Players can use their mobile devices as tennis racquets to hit a virtual ball whose movement is determined by the angle and position of the phone.

Fanta Virtual Tennis offers a two-player mode and a single-player practice mode where the player hits the ball off a wall.
The game was tested earlier this year in New York´s Times Square.
The game can be downloaded from the mobile site at http://m.fanta.eu.

Consumers using the Nokia N82, N95, N95-3NAM, N95-8GB, 6120 Classic, 6121 Classic, N81 and N81 8GB handsets can play the game. “We believe that in the next six months about 25 percent of our target audience will be able to play that game,” Mr. Pinakatt said. Ogilvy Advertising, London, designed the second application.

The Fanta Stealth Sound System uses high-pitched frequencies that are audible only to young consumers who can hear them better than people over the age of 20.

The application is based on the technology supporting the Mosquito Teen Repellant invented by Howard Stapleton. It is meant for young people to communicate with each other without adults hearing.

Those who download the application – currently available at http://m.fanta.eu – will hear sound tags such as wolf whistles, warnings and pssts. There are also tags for words and phrases popular with youth, such as “cool,” “uncool” and “let´s get out of here.”

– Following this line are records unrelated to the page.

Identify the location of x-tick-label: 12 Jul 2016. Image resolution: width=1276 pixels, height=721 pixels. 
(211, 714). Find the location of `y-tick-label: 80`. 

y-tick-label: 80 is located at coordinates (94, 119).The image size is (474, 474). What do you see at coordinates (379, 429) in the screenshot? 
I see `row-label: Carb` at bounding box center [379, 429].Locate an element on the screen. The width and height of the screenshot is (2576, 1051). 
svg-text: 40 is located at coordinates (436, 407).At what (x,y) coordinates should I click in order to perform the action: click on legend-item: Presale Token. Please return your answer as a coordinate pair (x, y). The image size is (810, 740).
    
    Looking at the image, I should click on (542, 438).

In essence, Fanta is giving those who download a coded language of their own. Created in Germany almost 60 years ago, Fanta is now one of the top five brands in Coca-Cola Europe´s portfolio. It is an orange soft drink.

Coca-Cola first used mobile to promote Fanta in Germany five years back with logos and ringtones. A WAP portal followed. The new mobile applications are the most ambitious mobile push for Fanta, especially the tennis app.

“We clearly want to convey the idea of playful imagination and bring about more playfulness in your life,” Mr. Pinakatt said. “Normal life can be quite boring and this game can make it more playful.

“In this case, it´s not that we´ve plugged in a CRM [component],” he said. “Right now it´s a tennis game. We might come up with a basketball game, a football game so that local markets can use.”